- Work instruction
List every harm that the passage on patient data attributes to the current system of storing and controlling patient records.

:: Study text

Frustrated stories from patients as well as health care providers repeatedly underline the importance of making a seismic shift in the storage and control of patient data. The current system leads to inaccessible records, patients who reach nursing homes or other treatment centers without information crucial to their care, excess radiation from repeated tests, massive data breaches that compromise thousands of patients at a time, and–most notably for quality–patients excluded from planning their own care.
A simple solution became available over the past 25 years with the widespread adoption of the Web, and has been rendered even easier by modern Software as a Service (SaaS): storing the entire record over the patient’s lifetime with the patient. This was unfeasible in the age of patient records, but is currently efficient, secure, and easy to manage. The only reason we didn’t switch to personal records years ago is the greed and bad faith of the health care institutions: keeping hold of the data allows them to exploit it in order to market treatments to patients that they don’t need, while hampering the ability of other institutions to recruit and treat patients.
So I wonder how the American Health Information Management Association (AHIMA) can’t feel ridiculous, if not a bit seamy, by releasing a 3000-word report on the patient data crisis this past October without even a hint at the solution. On the contrary: using words designed to protect the privileges of the health care provider, they call this crisis a “patient matching” problem. The very terminology sets in stone the current practice of scattering health records among providers, with the assumption that selective records will be recombined for particular treatment purposes–if those records can be found.

::::
:: Data under study

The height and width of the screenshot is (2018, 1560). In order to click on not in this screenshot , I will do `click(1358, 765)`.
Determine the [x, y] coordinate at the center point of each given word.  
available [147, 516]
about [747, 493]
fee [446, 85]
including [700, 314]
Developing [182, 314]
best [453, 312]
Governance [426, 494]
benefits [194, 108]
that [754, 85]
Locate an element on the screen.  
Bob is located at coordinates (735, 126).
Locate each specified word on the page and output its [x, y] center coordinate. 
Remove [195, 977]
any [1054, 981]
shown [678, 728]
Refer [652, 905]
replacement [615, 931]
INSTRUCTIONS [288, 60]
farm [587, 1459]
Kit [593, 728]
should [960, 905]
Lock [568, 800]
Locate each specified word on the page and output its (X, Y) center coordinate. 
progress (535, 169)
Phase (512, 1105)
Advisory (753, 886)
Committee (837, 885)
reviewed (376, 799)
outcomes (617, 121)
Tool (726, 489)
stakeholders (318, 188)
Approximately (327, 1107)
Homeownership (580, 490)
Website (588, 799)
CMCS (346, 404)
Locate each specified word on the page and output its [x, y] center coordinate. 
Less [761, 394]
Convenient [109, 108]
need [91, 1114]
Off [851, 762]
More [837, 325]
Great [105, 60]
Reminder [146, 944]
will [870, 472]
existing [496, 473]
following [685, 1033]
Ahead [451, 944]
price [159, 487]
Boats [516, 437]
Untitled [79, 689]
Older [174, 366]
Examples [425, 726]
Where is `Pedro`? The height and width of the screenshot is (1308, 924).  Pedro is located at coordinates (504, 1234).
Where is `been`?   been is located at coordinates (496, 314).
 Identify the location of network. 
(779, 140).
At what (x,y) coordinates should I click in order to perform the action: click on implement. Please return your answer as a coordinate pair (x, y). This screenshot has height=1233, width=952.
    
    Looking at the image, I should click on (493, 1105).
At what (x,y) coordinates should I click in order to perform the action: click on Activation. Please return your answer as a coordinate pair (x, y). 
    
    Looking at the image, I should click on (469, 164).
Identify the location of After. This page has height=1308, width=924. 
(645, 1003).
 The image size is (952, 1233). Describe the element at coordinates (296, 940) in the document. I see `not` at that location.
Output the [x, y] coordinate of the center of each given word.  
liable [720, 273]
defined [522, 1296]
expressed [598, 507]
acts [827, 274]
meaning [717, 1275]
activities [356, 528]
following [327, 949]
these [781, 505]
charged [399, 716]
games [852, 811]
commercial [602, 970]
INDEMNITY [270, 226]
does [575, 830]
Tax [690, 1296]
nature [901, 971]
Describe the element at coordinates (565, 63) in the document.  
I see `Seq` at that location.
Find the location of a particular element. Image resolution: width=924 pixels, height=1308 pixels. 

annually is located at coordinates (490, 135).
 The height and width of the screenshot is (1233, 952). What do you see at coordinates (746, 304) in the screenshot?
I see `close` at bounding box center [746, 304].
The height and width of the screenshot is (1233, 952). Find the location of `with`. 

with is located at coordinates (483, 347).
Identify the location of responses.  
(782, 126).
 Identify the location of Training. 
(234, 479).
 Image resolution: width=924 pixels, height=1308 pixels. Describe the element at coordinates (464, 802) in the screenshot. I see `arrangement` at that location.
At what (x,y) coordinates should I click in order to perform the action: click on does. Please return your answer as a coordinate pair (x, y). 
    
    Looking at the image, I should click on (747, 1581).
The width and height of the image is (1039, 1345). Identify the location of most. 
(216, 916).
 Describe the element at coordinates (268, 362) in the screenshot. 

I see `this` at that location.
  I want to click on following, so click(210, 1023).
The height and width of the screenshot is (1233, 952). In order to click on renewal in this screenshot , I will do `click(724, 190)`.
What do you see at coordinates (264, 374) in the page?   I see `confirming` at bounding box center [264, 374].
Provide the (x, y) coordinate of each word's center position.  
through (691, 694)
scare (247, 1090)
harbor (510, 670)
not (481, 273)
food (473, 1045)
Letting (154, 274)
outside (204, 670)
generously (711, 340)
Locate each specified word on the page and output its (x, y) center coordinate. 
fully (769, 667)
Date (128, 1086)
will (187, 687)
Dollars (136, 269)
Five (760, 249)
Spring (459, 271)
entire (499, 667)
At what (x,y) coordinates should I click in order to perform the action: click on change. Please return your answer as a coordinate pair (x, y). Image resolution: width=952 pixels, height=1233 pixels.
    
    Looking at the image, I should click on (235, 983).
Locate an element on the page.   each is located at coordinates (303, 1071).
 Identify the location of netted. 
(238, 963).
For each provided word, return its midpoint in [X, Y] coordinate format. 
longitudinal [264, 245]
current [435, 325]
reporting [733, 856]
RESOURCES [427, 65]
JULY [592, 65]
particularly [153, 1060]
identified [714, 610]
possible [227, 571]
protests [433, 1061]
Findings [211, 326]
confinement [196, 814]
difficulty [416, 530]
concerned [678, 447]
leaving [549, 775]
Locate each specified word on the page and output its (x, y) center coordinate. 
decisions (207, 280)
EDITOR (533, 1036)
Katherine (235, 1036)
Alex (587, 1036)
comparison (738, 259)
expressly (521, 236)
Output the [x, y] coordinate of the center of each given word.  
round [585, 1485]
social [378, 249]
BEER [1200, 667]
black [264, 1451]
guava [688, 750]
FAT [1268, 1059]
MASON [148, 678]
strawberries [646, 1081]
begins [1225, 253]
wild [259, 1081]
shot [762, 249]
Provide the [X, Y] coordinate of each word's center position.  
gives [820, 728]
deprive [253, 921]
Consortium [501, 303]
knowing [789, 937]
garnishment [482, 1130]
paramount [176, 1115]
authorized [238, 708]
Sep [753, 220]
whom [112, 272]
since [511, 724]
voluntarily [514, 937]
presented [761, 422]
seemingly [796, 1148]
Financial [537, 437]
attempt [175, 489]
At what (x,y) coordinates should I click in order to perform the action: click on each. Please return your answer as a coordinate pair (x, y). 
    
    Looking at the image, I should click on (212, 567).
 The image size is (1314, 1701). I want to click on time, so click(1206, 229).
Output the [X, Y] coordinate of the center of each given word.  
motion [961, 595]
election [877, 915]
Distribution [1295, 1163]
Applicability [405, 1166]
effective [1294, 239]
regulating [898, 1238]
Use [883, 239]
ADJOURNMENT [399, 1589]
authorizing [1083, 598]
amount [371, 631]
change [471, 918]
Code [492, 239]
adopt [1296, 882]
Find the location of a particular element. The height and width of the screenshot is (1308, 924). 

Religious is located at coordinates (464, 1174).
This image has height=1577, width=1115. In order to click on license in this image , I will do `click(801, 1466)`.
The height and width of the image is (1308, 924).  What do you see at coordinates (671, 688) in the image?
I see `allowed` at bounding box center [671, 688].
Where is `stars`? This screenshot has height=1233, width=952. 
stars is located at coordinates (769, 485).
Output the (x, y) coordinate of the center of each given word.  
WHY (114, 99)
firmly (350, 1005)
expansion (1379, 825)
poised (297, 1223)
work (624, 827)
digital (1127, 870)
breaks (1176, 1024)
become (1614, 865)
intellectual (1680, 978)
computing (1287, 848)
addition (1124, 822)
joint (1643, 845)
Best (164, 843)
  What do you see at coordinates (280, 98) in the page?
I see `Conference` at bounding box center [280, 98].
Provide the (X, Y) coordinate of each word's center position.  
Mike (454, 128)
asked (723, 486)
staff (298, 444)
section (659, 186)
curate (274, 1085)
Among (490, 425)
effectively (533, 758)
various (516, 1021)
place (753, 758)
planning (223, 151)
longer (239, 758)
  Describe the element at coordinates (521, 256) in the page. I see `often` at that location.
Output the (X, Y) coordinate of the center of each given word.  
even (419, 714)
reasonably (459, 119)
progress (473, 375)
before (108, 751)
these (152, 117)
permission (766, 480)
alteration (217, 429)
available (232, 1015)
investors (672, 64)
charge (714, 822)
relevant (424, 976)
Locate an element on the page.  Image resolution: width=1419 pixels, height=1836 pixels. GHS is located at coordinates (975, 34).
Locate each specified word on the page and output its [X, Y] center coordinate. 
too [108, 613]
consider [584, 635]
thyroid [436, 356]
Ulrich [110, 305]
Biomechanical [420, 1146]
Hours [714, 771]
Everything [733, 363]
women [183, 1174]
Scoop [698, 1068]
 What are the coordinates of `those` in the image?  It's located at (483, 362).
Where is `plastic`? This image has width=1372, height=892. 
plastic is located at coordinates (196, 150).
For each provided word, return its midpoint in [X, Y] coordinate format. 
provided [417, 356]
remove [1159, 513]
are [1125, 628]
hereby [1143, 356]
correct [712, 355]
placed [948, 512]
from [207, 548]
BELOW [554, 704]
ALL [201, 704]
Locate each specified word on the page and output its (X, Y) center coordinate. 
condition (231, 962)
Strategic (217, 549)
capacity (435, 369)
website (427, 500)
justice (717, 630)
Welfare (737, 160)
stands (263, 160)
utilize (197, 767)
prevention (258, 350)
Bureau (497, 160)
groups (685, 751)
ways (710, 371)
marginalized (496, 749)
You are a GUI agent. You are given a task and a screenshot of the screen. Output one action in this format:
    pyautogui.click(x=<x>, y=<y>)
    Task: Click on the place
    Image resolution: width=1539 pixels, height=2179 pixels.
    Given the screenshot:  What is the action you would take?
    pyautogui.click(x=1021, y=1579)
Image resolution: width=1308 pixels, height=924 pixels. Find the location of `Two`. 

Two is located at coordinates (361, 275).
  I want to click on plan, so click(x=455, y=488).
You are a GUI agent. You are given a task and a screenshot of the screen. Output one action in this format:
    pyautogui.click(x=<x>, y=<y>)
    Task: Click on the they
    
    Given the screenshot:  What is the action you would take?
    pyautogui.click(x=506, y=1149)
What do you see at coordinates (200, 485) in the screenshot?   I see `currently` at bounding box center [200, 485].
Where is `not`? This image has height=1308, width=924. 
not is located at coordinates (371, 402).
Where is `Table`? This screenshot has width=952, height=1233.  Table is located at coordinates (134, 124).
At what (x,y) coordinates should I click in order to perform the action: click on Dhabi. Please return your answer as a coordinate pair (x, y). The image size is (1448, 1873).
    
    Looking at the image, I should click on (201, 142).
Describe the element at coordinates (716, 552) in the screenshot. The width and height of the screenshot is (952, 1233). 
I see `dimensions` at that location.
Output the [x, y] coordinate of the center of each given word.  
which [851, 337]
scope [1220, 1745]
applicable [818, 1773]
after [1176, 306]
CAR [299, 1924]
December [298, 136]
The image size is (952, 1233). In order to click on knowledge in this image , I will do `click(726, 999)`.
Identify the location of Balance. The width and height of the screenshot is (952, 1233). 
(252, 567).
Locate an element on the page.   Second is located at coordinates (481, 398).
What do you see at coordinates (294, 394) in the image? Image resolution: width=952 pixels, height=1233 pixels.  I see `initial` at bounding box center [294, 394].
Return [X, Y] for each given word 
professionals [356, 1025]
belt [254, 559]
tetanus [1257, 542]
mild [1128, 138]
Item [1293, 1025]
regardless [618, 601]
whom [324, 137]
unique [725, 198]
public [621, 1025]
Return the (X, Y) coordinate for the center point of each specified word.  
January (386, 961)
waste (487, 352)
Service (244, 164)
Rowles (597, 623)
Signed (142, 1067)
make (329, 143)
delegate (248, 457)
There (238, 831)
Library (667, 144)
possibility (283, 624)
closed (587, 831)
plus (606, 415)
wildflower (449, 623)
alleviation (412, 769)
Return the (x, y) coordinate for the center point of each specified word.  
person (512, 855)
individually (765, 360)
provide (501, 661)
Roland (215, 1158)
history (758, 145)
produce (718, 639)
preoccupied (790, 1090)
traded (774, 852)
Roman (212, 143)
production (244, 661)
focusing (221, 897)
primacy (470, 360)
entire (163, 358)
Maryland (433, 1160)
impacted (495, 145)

::::

- Solved exercise
- Inaccessible records
- Patients who reach nursing homes or other treatment centers without information crucial to their care
- Excess radiation from repeated tests
- Massive data breaches that compromise thousands of patients at a time
- Patients excluded from planning their own care